Feminism and Love: We Shift

“The act of ‘falling in love’ can serve as a ‘conduit’ or impetus for the action necessary to challenge oppression.”
-Chela Sandoval, paraphrasd by Maythee Rojas

As borders are not separated from all of us who construct them, the cracks in the borders do not merely take off a weight so that we can breathe more easily. When we see each other in new ways, we, too, shift: our convictions are tested, our lived experiences are re-interpreted, and we are confronted by the fear and promise of transformation.

To talk about the borders is to talk about fear. To talk about responsibility or liberation or love is to talk about fear. Even in the supremely brave act of love, we fear that every word can be misinterpreted, every action misguided, every relationship threatened by the realities of our bordered lives.

Thus, we must respond to this fear in “the language of lovers [,which] can puncture through the everyday narratives that tie us to social time and space.” We can write the borders in the language of our own stories. We can challenge the borders out of responsibility to and love for one another. And we, ourselves, can shift.

The language of love represents a radical change from the language of the everyday, for it challenges the comfort of our abstract principles, the familiarity of our homes, and the constancy of our very selves. It throws us into relationships that force us to confront our privilege and our prejudice, our fears and our doubts. It calls us to “de- and re-center,” to be transformed by one another, to find a home amid all manner of shifts.

To create a home in our bordered world is to live each day with the inescapable realities of separation and oppression and to be called every day to common struggle. Our feminist struggle is not common in the sense that the oppression we face or the liberation we envision is the same. It is common through our dedication, first and foremost, to one other.

After a night at Occupy Wall Street, Manissa McCleave Maharawal “biked home over the Brooklyn Bridge and I somehow felt like the world was, just maybe, at least in that moment, mine, as well as everyone dear to me and everyone who needed and wanted more from the world. I somehow felt like maybe the world could be all of ours.”

Love imagines that possibility; that the world does not belong to an intangible universal but is home to all of us, sharing our stories, challenging our borders, and bravely committed to the responsibility and the joy of loving one another.

 

(Photo Credit: Racialicious)

Feminism and Love: Borders Shift

“Each one of us here is a link”
Audre Lorde

Filled with love, our greatest tool is the ability to look across the border, acknowledging its existence, and into the eyes of another person. I ask you to teach me what the border means for you; I will teach you what the border means for me, and we will, together, recognize how we are linked across and beyond it. In that moment, the border begins to shift.

This is love; more than sympathy, more than compassion, more than solidarity, this is responsibility to another individual.

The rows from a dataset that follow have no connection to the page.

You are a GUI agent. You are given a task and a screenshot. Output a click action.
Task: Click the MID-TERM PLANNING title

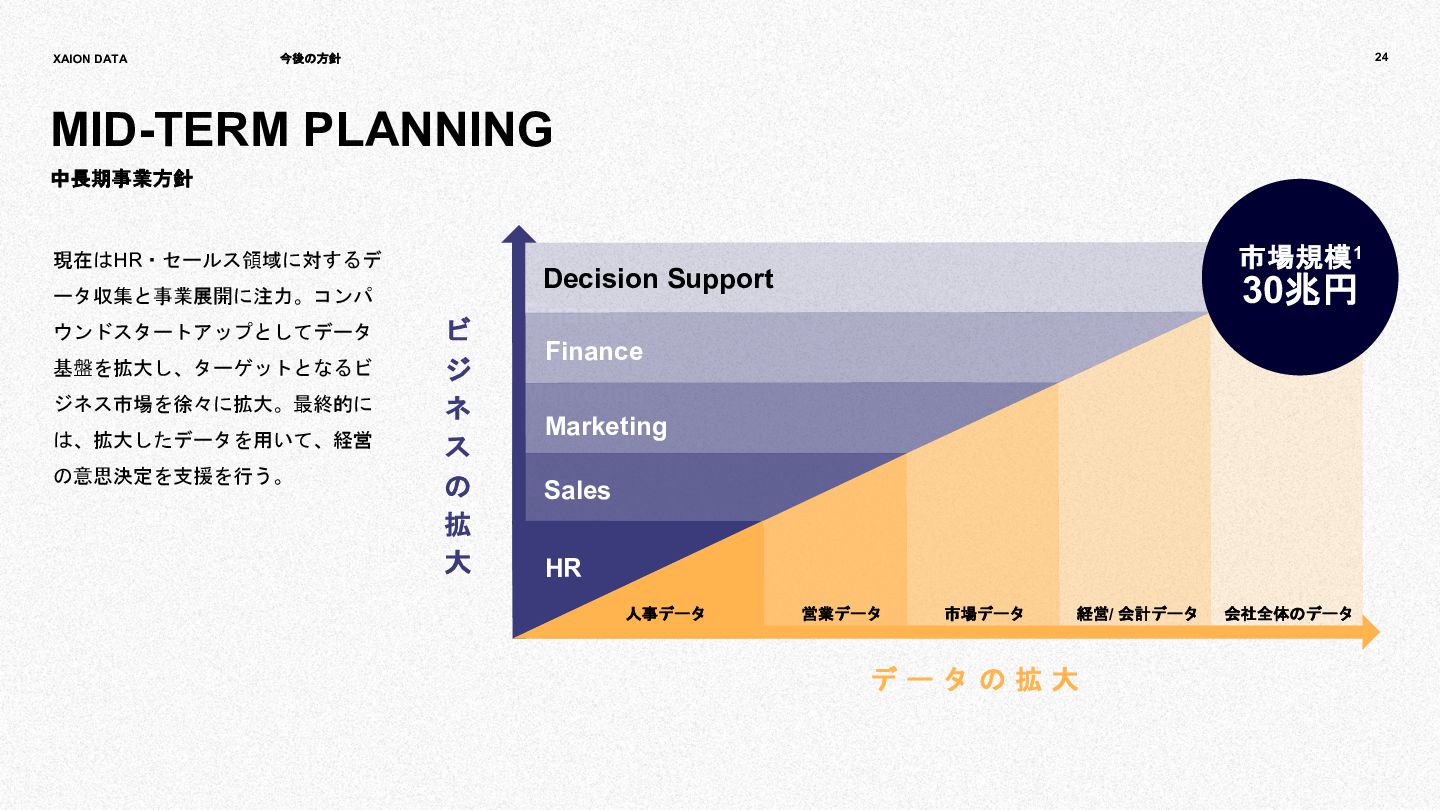point(302,129)
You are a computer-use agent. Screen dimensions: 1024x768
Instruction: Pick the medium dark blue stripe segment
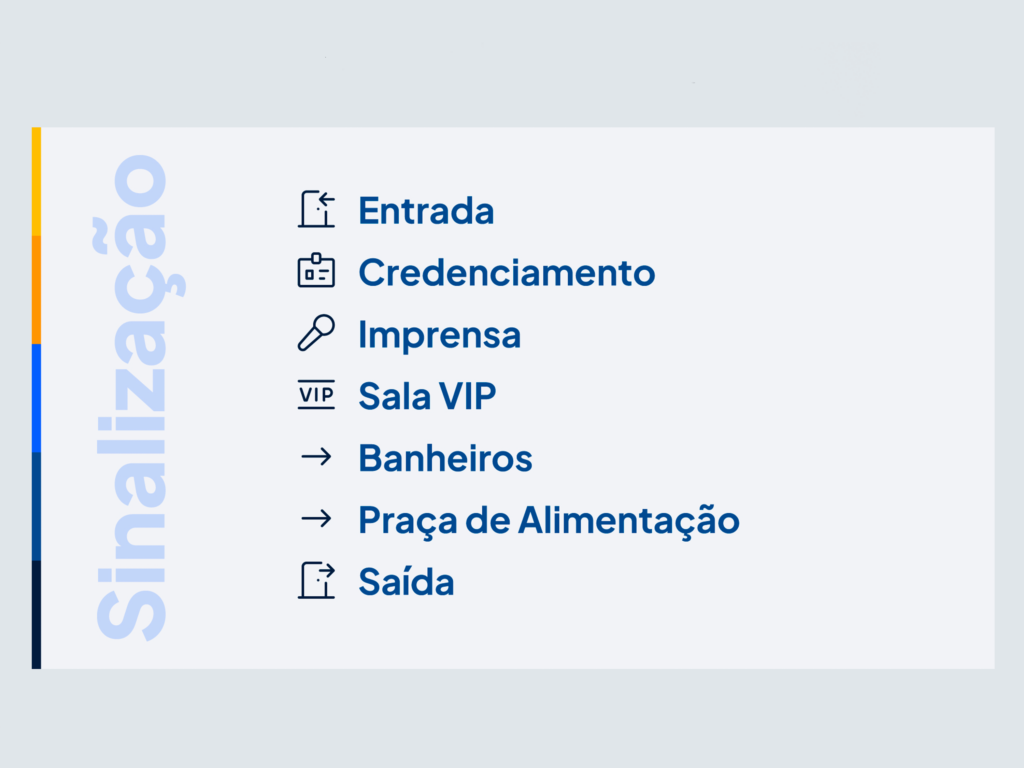(x=37, y=507)
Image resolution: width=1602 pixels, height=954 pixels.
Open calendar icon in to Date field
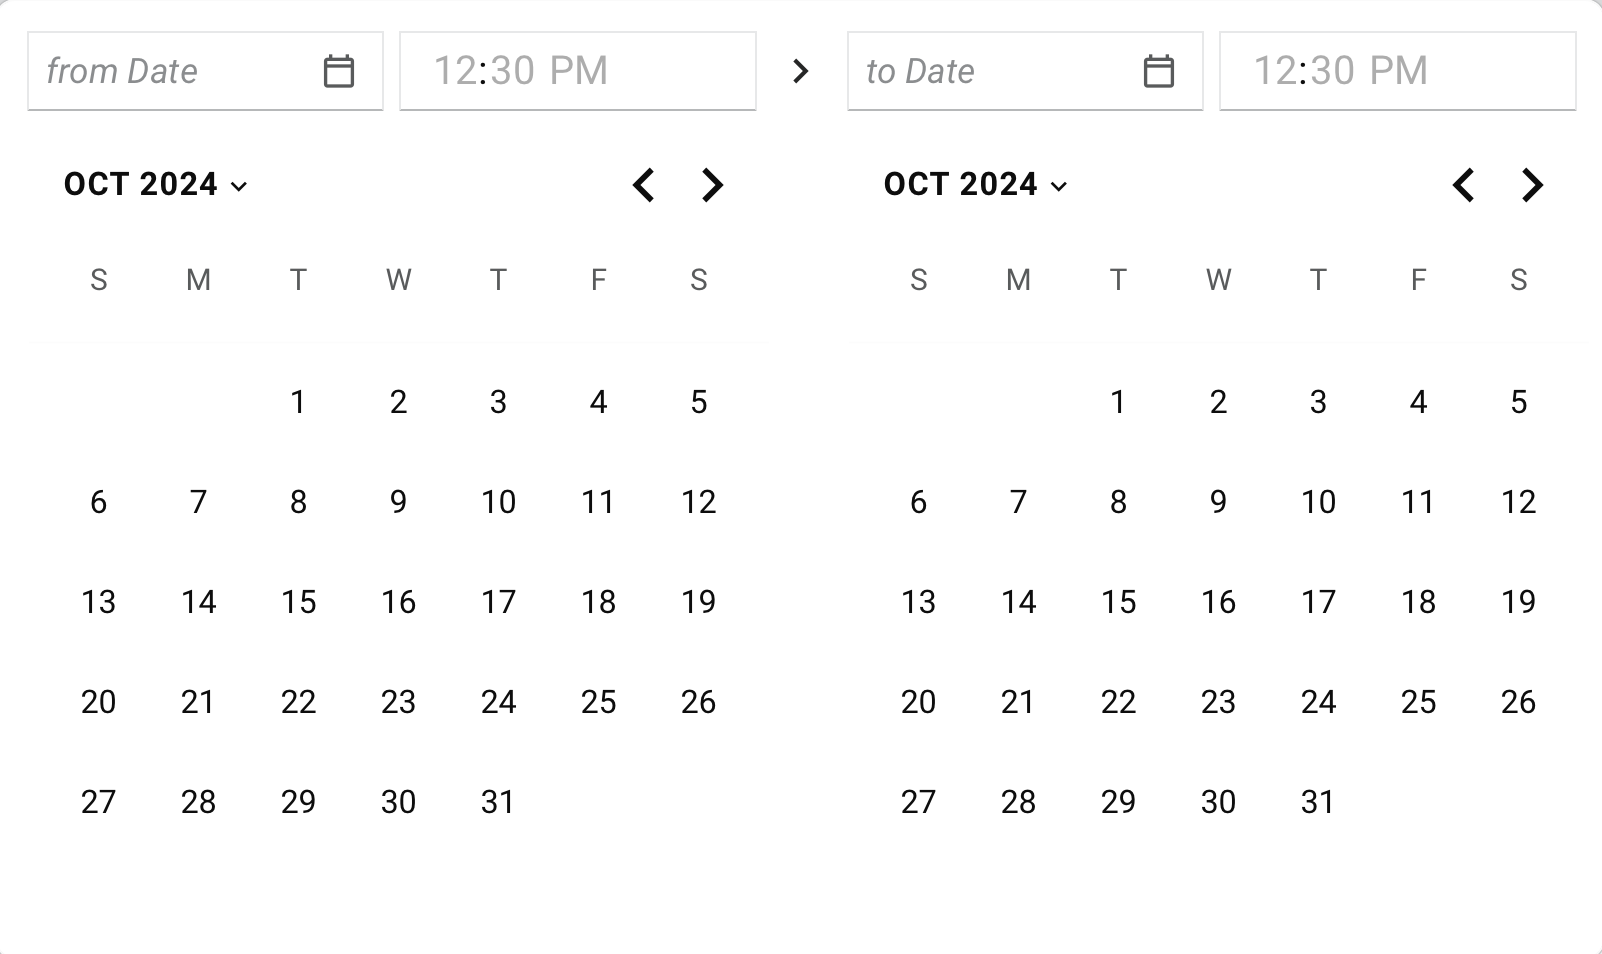(x=1158, y=71)
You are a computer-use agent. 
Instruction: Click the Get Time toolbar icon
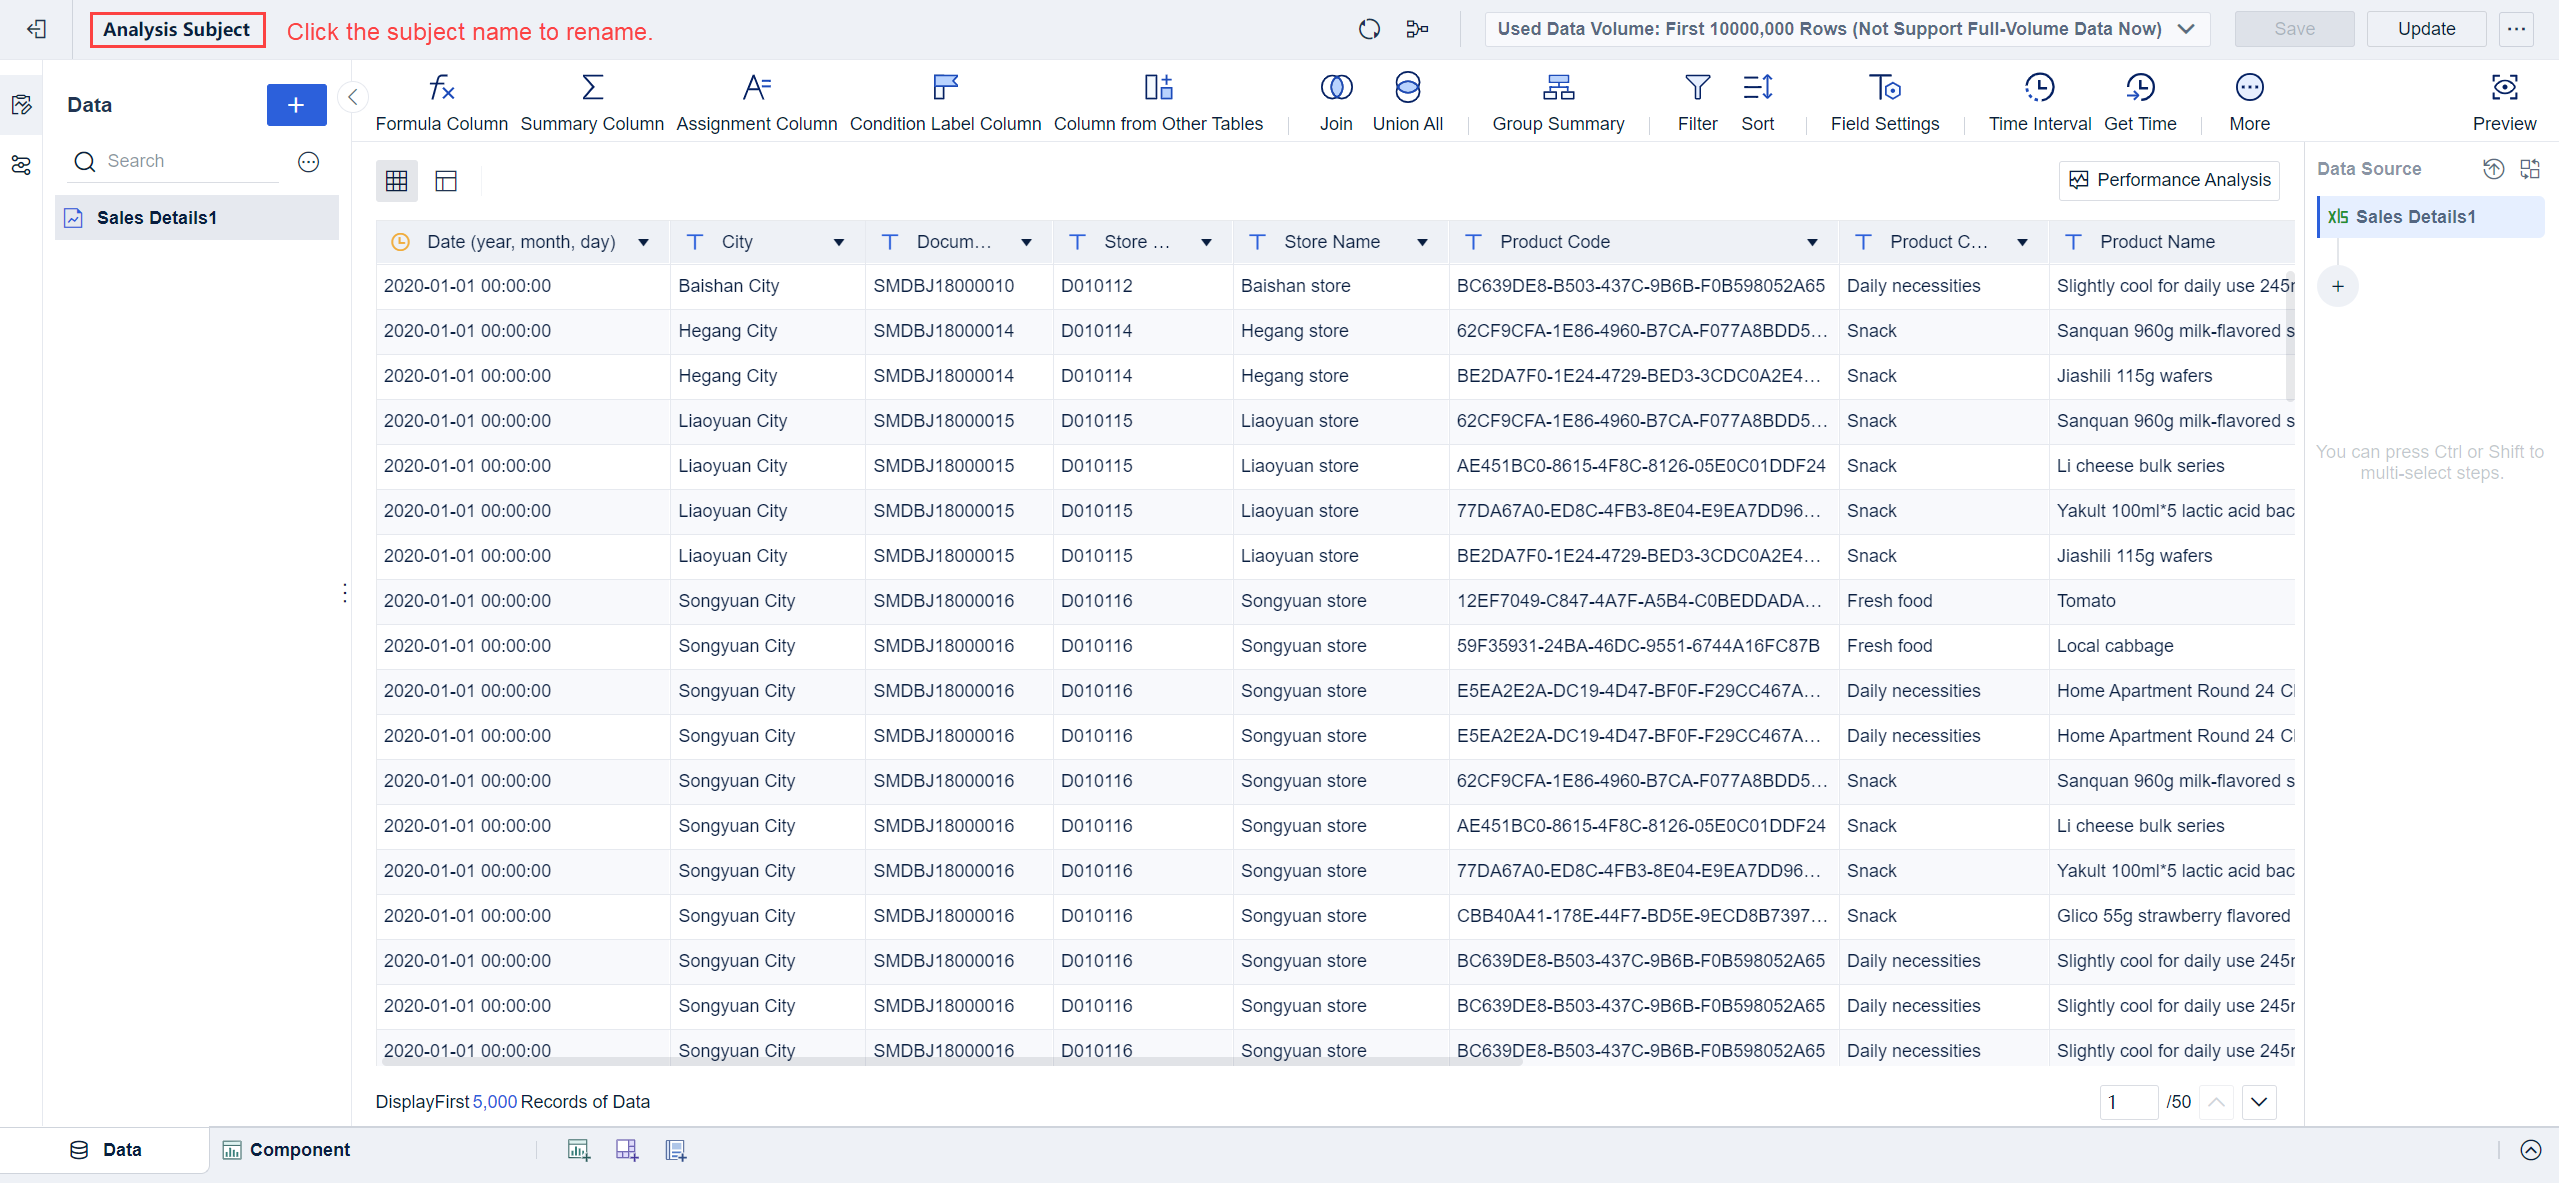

This is the “slow, attentive mind-changing (on both sides), ethical singularity that deserves the name love,” a commitment to see, understand, and change the world—and ourselves— together.

To be a feminist is to be attentive. To be a feminist is to change one’s mind. To be a feminist is to be responsible to one another, to listen and to question, to learn and to teach, to criticize and to celebrate. To be a feminist is to refuse the comfort of our own borders and to struggle together to make the borders shift.

Such responsibility can be painful, exhausting, and can seem hopeless. Manissa McCleave Maharawal from Occupy Wall Street writes, in response to the first draft of the Declaration of Occupation:

“Let me tell you what it feels like to stand in front of a white man and explain privilege to him. It hurts. It makes you tired. Sometimes it makes you want to cry. Sometimes it is exhilarating. Every single time it is hard. Every single time I get angry that I have to do this, that this is my job, that this shouldn’t be my job. Every single time I am proud of myself that I’ve been able to say these things because I used to not be able to and because some days I just don’t want to.”

We, too, are called to talk about privilege, starting with our own. We are called to argue and to question, even when it hurts. And we are called to love so fiercely that we keep trying.

“No matter how hopeless that undertaking might seem,” and no matter how exhausting it can be to pry open a tiny crack in the border with your fingers, this is what love asks of us. When we love, we notice even the smallest of blessings, every shift in which “words…blades of grass” can push through.

To challenge the borders through love is to recognize that no matter how small the shift, it is seminal; no matter how hopeless or painful a moment, there is the possibility for transcendence.